Non ho ancora avuto risposte per tutto quello che è successo a Tori [il vicedirettore del carcere di Lebanon County non ha voluto commentare]. Ma so che poco dopo essere stata visitata dallo staff medico del carcere, era svenuta, aveva smesso di respirare ed era andata in arresto cardiaco. Finalmente l’avevano portata in ospedale, ma era troppo tardi: era in stato vegetativo.

Non so se qualcuno, in carcere, possa essere ritenuto responsabile della sua morte. Ma so che sulla pagina Facebook dedicata a Tori, uno dei secondini che aveva parlato con lei al momento dell’ammissione in carcere ha scritto:

“Non capisco perché la gente voglia che i contribuenti paghino la rota per i drogati in carcere… Quello che dico è, allora si disintossichino nel modo ‘duro’ e spendiamo i soldi su chi lo può apprezzare!!!!! Se sei un criminale, ti meriti il carcere!!!!”
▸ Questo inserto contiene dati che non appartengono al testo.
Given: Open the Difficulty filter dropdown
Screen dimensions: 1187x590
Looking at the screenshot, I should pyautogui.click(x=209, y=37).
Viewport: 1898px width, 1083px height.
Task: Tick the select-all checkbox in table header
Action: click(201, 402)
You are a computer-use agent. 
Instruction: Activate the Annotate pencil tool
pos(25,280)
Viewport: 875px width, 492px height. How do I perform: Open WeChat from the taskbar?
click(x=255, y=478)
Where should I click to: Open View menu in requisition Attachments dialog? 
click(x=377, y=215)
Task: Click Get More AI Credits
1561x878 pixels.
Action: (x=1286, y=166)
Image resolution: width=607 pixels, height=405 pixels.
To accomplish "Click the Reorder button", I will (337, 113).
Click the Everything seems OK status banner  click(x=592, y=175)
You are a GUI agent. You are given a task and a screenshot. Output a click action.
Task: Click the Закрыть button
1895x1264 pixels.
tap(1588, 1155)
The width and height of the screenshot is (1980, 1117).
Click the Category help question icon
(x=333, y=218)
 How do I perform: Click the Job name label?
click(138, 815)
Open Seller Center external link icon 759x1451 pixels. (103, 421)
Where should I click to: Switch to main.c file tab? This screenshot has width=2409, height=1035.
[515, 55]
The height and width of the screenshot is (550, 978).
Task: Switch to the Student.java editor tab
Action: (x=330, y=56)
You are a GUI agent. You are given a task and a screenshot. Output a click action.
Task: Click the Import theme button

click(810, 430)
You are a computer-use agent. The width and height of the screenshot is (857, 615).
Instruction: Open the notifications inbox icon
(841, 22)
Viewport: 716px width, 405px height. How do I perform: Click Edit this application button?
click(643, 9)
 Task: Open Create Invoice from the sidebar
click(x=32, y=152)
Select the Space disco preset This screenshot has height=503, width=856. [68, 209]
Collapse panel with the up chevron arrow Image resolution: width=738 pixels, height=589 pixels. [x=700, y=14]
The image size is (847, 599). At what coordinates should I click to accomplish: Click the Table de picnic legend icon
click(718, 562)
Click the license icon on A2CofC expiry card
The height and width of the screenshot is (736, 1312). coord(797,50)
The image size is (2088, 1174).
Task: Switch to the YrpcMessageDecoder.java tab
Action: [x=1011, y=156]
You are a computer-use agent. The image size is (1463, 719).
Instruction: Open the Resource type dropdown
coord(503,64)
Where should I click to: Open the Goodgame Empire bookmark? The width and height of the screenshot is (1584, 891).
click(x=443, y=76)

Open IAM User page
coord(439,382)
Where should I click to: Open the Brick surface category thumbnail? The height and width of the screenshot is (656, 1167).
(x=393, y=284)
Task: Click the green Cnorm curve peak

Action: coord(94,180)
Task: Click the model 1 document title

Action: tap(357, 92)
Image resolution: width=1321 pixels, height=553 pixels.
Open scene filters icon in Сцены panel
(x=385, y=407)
Mia figlia aveva bisogno di cure. Avrebbe dovuto essere tenuta al sicuro. Meritava compassione.

Meritava di meglio.

Stephanie Moyer è una graphic designer di Lebanon, in Pennsylvania. L’11 luglio di quest’anno ha aperto una causa contro la Lebanon County e il personale penitenziario e medico del Lebanon County Correctional Facility, per omissione di soccorso e violazione dei diritti civili.